Juan Manuel Cisneros:
This picture reminds me of the roll that women have played in many different cultures throughout the centuries. I think this one is remarkable because it depicts a very comfortable and warm picture of a “typically American” home that epitomizes a so called pursuit of happiness. In this particular country, so proud of its rights, values and equality, slavery has become nothing but an eco of a very distant nation and , yet, one that can fill the hearts of its people with true pride. Here we have the same reasoning that stands before slavery but polished and sophisticated in a convenient package that pictures how lovely is the American life and how everything fits in its appropriate place. Compared to this, the fact Cleófilas life is delimited by isolation and cultural, linguistic, physic and economic marginalization is the only thing turns her condition into a social deficiency. It is very likely that both characters, one blonde and the other Mexican, suffer the same mistreatment, are beaten up and are unable to defy their status.
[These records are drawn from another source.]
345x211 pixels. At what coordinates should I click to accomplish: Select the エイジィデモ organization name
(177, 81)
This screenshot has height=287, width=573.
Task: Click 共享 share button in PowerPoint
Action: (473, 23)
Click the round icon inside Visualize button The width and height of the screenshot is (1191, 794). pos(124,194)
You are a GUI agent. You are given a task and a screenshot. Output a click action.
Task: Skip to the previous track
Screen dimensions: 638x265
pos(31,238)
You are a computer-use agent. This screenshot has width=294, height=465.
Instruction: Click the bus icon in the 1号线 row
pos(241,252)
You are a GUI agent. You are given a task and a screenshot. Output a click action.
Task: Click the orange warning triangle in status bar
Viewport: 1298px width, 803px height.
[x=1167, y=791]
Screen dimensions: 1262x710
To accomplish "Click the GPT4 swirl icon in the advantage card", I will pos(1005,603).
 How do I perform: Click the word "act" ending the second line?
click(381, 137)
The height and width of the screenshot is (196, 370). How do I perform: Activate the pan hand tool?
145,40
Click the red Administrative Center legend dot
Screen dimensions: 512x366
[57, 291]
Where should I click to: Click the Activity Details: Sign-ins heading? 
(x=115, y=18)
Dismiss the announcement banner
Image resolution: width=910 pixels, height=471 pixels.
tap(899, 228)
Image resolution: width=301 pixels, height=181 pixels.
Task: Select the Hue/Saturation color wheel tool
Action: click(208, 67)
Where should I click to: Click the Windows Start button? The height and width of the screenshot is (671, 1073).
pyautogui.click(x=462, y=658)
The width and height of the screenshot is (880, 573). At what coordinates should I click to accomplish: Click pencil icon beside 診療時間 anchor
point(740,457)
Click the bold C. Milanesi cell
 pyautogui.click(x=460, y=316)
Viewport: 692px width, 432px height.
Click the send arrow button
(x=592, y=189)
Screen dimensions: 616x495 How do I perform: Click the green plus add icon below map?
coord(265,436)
However this box of a typical and ordinary board game understates that she is fine and that she has nothing to complain for she has fulfilled the ethos of her nation and all this is offered to the audience as a trustful product endorsed by the government that supports this way of living and keeps the misery of the underdevelopment away.
Near my house there is this wall with an image of the Virgin Mary. One thing that has always captured my attention is the differences in her representation. I mean, European Virgin Marys have different physical traits than Mexican ones. And this may have been one of the crucial factors that led this religious figure to become such an important cultural link for some Mexicans who are abroad, especially for Chicanos. Probably this image is so relevant to them because it has become part of a cultural baggage rather than an adorative religious symbol, such as “telenovelas” and commonplace “Mexican” phrases (such as, “¡Híjole!” or “¡Ándale!”). And it is also worth mentioning that Cisneros herself has a tattoo of the Virgin Mary.
The character of the woman in Medley is fragmented but at the end her role as a mother, which is represented by this song, is what remains.